Viewpoint: WTI Houston in limelight at Texas coast
OREANDA-NEWS. Declining Eagle Ford production and less Domestic Sweet Blend (DSW) arriving at the Houston coast spurred increased trading activity for WTI Houston, which reached record levels for both the December and January trade months.
This is a trend likely to continue if competing grades keep declining and DSW suffers from ongoing quality issues. Over 180,000 b/d of WTI Houston has traded for January-delivery with one day of January trade remaining, rising over the prior record of over 87,000 b/d exchanged for December-delivery, and up from the August-November trade month average of roughly 53,000 b/d.
Production for Eagle Ford crude, a substitute for WTI Houston, will be lower by about 510,000 b/d in January, compared to a peak of over 1.71mn b/d in March, according to US government data.
Demand for Eagle Ford crude increased as new splitters came online and refiners adapted their processes to the greater availability of domestic light sweet crude earlier this year.
Less DSW has reached the Houston coast, with differentials in the region insufficient to recoup transport fees incurred by piping the Cushing blend to Houston. Storage at Cushing, Oklahoma, is also cheaper for market participants to engage in a contango play, in which they store oil now to sell at a later date at a higher price. This has discouraged shipments to the coast from the Cushing storage and pipeline hub.
Less DSW is being marketed at the Texas coast as demand for DSW in the Houston market has receded owing to the worsening quality of the blend, including an increasing level of metals content. WTI Houston volumes arrive solely from the Permian production area, making quality more predictable.
Lower supply and worsening quality of substitutes encouraged more participants to enter the WTI Houston spot market. As the market matures, trade activity will likely continue to grow as potential participants see lower risk of entry into a market with growing liquidity.

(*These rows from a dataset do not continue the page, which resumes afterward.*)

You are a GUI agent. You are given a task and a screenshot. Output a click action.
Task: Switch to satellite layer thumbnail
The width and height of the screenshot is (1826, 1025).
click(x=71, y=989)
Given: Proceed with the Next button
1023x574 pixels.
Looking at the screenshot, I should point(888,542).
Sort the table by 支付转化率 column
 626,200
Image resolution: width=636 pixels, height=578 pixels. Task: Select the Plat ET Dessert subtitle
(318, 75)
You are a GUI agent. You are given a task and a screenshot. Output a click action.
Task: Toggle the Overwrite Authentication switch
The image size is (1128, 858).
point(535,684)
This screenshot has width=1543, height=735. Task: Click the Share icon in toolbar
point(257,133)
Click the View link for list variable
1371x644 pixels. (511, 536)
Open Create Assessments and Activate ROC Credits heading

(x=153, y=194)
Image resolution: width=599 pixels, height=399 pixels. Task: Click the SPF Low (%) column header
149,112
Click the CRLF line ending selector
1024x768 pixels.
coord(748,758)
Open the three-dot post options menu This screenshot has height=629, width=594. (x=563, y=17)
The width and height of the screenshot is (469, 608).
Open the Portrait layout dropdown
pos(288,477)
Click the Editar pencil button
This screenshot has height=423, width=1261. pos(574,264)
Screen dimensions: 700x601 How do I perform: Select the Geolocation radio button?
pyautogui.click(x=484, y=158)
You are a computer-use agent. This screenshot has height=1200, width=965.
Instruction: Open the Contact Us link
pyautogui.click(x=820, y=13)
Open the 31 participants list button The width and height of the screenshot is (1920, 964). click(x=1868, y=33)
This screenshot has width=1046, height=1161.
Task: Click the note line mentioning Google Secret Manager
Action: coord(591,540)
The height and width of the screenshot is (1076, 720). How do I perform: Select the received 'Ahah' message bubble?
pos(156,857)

While global benchmarks remain weak, US light sweet production should continue to decline. The Permian basinis the exception, providing plentiful supply to the WTI market in Houston. Permian basin production is expected to increase by 14,350 b/d in January, to 2.034mn b/d, according to US government data. If other domestic light sweet production unexpectedly increase in the first half of 2016, or if DSW quality improves and returns to the Houston coast, WTI Houston trade could plateau or even decline.